Kıymetli okurlar. Geçen haftaki yazımda kapitalist sistemin neden olduğu küresel problemlere değinmiştim. Güney Asya'nın artan önemine değinmiştim. Bu hafta değişen dünya düzeninde Asya'dan başlayan değişen ticaret yollarının ekonomik sistemdeki yol açtığı değişime ve ülkemizin bu doğrultuda yaptıklarına ve yapması gerekenlere değinmeye çalışacağım.
Değişen Ticaret Yolları
Küresel sermayenin desteklediği ABD eski başkanı Obama Güney Asya bölgesinin artan öneminin farkına varmış ve 2011 yılında yaptığı bir açıklamada “Günümüzün savaşlarını bitirdiğimizden, ulusal güvenlik ekibime, Asya Pasifik'teki varlığımızın ve görevlerimizin en üst önceliğimiz yapılması konusunda talimat verdim” demişti.

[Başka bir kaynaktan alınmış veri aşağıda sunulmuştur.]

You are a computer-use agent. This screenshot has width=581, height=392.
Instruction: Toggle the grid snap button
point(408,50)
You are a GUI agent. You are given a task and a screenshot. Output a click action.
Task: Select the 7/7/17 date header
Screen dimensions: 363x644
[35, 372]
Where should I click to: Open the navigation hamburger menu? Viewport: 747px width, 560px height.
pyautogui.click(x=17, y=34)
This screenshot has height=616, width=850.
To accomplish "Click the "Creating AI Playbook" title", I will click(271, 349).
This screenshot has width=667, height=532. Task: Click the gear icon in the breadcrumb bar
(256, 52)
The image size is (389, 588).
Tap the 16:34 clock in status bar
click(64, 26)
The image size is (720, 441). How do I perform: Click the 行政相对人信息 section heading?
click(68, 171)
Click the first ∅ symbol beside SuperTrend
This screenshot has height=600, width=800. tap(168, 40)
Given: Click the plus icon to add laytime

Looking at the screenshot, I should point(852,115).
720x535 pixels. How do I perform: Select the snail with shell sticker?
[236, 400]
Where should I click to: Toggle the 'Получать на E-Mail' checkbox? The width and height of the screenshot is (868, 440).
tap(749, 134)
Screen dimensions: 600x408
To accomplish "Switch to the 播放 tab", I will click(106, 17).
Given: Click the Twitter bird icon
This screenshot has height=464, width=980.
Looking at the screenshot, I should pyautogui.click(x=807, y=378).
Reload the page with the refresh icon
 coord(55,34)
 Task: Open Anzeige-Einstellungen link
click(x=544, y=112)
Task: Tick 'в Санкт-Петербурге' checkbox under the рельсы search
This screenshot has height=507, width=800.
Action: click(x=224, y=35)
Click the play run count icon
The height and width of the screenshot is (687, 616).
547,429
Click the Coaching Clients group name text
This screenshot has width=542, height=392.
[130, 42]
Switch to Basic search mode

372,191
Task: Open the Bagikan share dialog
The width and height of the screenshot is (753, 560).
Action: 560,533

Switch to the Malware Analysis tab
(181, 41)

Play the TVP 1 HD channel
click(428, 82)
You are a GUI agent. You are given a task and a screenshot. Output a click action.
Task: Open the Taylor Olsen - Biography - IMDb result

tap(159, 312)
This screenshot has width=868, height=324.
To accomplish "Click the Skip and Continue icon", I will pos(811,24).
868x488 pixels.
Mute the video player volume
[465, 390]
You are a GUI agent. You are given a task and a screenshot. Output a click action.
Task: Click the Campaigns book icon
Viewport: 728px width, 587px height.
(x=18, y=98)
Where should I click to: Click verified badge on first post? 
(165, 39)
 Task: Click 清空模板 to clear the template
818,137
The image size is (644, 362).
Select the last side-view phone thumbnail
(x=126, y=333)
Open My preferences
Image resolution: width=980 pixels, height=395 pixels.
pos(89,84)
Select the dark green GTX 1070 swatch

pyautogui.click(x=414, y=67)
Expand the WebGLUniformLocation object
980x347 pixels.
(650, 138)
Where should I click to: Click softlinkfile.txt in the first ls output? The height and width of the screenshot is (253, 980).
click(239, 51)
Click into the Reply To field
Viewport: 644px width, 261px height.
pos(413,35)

Düz kâğıt üstüne çizilmiş olan dünya haritasını gözümüzün önüne getirdiğimiz zaman dünya nüfusunun üçte ikisinin Türkiye'nin doğusunda yaşadığını söyleyebiliriz. Batı dünyasında nüfusun yaşlandığını da düşünürsek bu bölgenin önümüzdeki dönemdeki önemini daha net görebiliriz.
ABD, (Hard Power) saldırgan politika ile hegemonik güç olma yolunu izlerken Çin, (Soft Power) Sun-Tzu'nun "Düşman ordularını savaşmadan yenmek en büyük ustalıktır." felsefesi doğrultusunda ticaret ve diplomasi ile ülkeler arasında nüfuzunu artırma yolu izliyor.
Çin'in 2013 yılında başlattığı Bir Kuşak Bir Yol projesi ile Asya-Pasifik, Orta Asya ve Orta Doğu'yu içine alan bölgede ekonomik entegrasyonu sağlayacak yeni ticaret haritalarının çizilmesi ve Çin'in Güney Çin Denizi bölgesinde petrol ve doğal gaz bulma çalışması bölgenin küresel güç dengelerini değiştirme sürecini başlatmıştır. Proje tam olarak aktif hale geldiğinde, 68 ülkede yapılacak altyapı yatırımlarına 8 trilyon dolarlık katkı sağlaması bekleniyor.